There are 2 switches (one on top of the transfer case left side above shifter) this then sends power to the electric actuator to engage the front axle. Quite often the actuator is internally shorted causing fuse to blow. I'm sorry I don't have a schematic in front of me. The second switch is on the front axle and will illuminate the 4wd light when engaged. It could be shorted but won't inhibit 4wd operation (its a separate circuit). Remove the connector at the front axle actuator and jumper it directly to battery (using a fused jumper). if it operates, and fuse doesn't blow, then you have a wire chaffed to ground. Most often its near the front axle harness that gets rubbed thru. If the fused jumper blows then obviously the actuator is no good. I hope this helps some.

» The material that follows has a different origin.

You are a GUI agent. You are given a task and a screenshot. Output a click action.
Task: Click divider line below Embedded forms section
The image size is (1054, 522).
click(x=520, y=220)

actually that first soultion is wrong it is correct on smaller pickups but on the full size pick ups they use a differnet sytem
there a electric actuator on front axle
there be two elctrical plugs on front axle u want the bigger of the two other one is just to turn the 4 wheel drive light on
un plug actuator then remove actuator after it removed plug it back in but leave it out of axle turn key on and shift down to 4 wheel drive the actuator should move out if it dont that your problem if i does move this isnt your problem it either the tranfer case or in front axle
Take the front axle actuator out of the axle. Plug it back in and have some one push the 4x4 button. The actuator should move, it's a liniar motor. If it doesn't then the actuator is bad or there is a wiring problem. If it does there is a problem in your front diff or some where else in the system.
I'd take a guess and say it's the front actuator.
There is a actuator on the front axle. These are notorios for going bad. The new one will usualy come with a slug (round piece of metal) to install in front of the new actuator so it will engage your 4X4 faster. The factory setup was slow due to the pin having to move so far. The actuator will be towards the front of the vehicle on the passenger side of the differential.